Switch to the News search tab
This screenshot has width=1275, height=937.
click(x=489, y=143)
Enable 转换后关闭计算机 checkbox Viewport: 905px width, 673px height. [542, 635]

* * *

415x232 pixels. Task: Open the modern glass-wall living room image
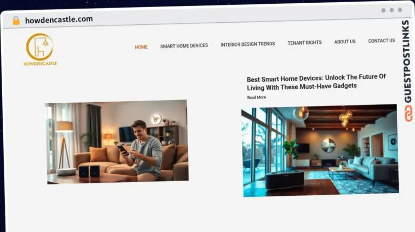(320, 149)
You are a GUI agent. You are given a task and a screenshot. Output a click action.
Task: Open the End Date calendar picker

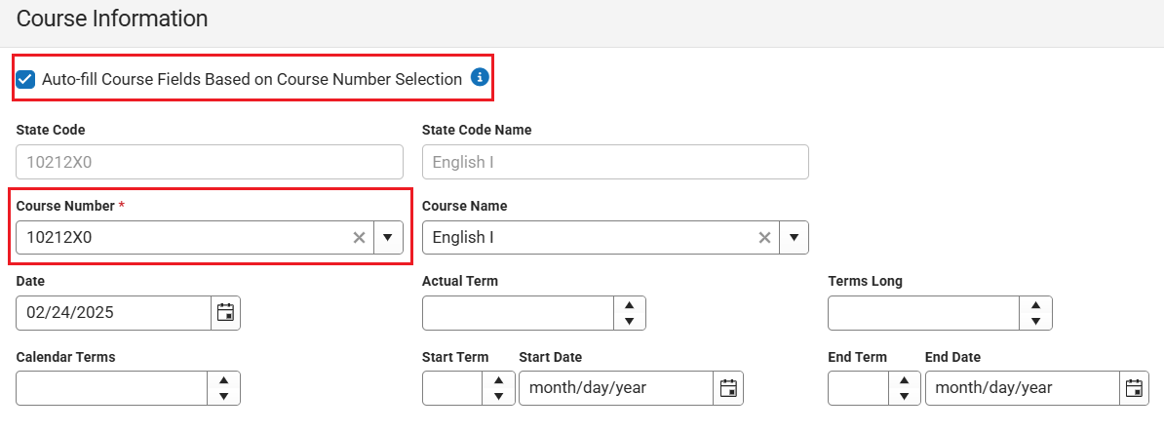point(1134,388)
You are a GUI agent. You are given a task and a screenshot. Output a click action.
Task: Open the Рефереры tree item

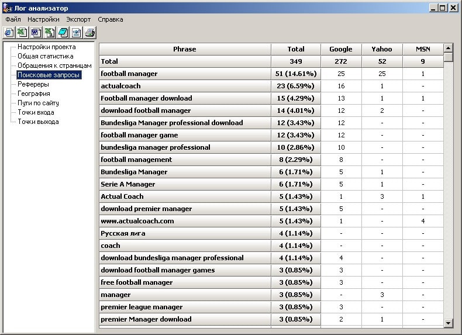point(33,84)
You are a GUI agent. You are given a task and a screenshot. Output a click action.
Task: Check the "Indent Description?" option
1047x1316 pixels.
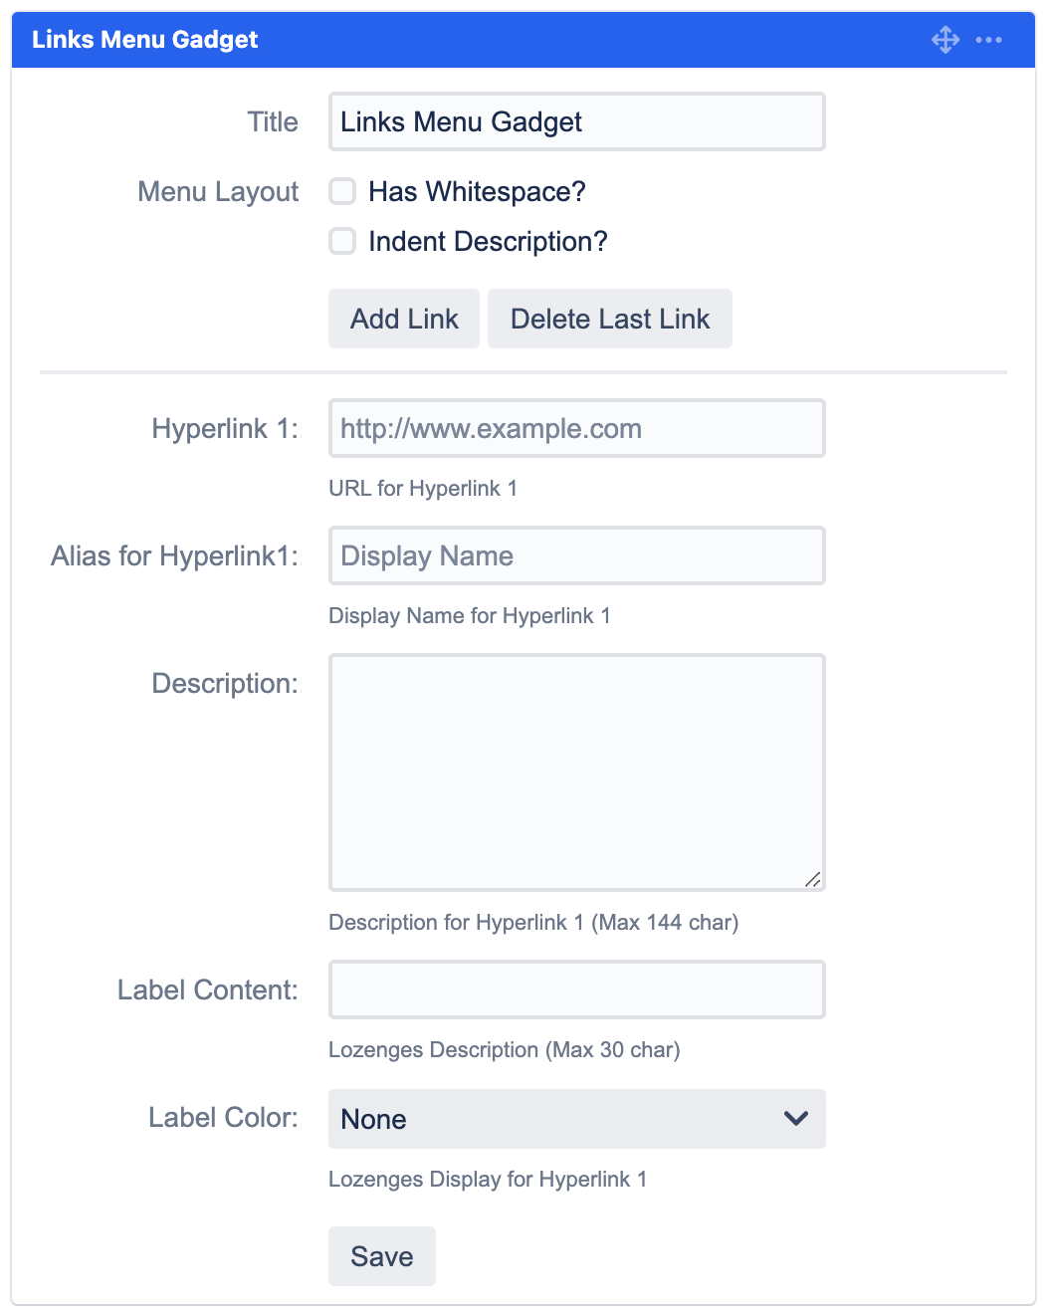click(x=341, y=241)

...

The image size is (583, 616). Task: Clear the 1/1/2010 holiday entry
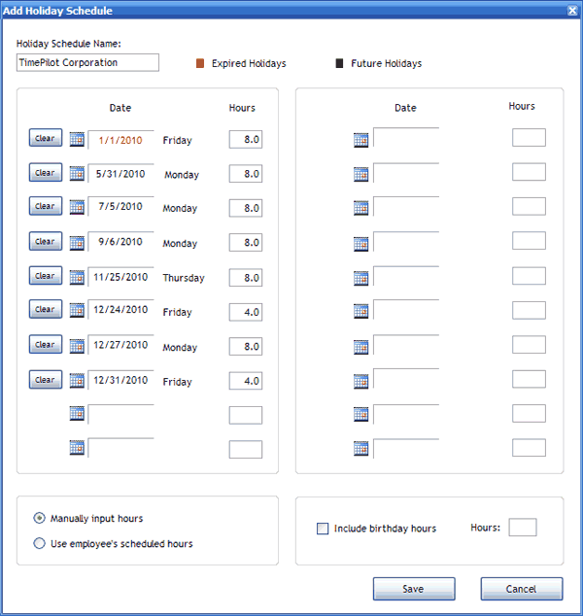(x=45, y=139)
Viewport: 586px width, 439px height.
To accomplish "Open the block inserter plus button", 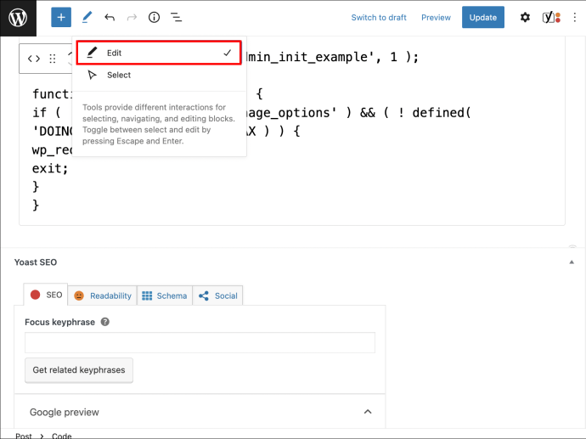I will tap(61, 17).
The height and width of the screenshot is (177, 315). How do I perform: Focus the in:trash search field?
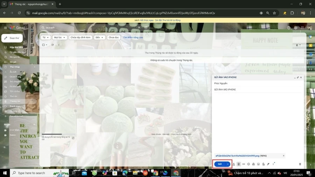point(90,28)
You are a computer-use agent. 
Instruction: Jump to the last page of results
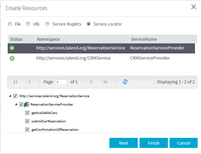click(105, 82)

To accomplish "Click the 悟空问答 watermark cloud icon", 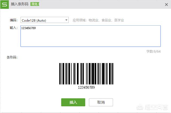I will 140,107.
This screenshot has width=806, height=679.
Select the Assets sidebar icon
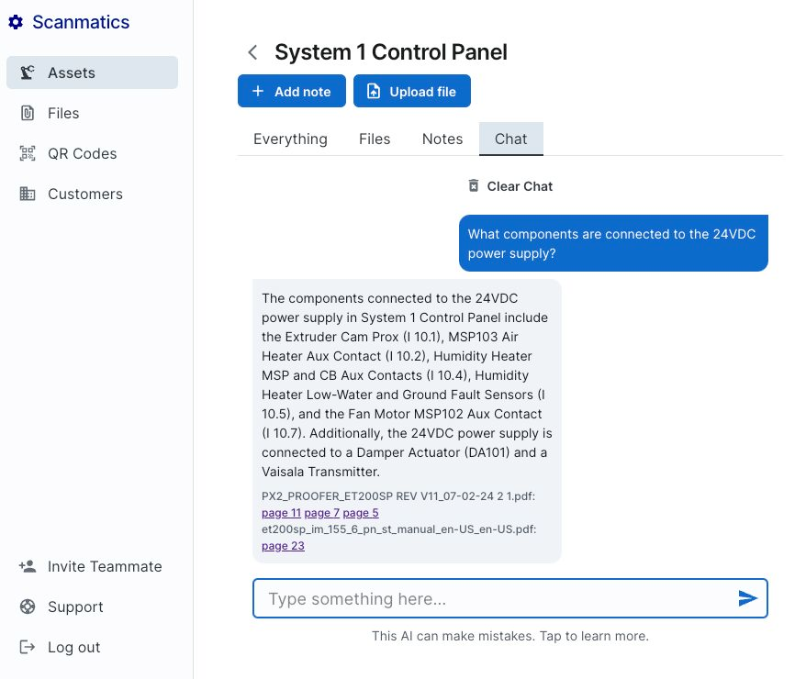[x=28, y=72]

What you have to do ->
Copy every line of the listing where the word "Viewport" appears.

Written answer ->
Enable 转换后关闭计算机 checkbox Viewport: 905px width, 673px height. [542, 635]
Viewport: 586px width, 439px height.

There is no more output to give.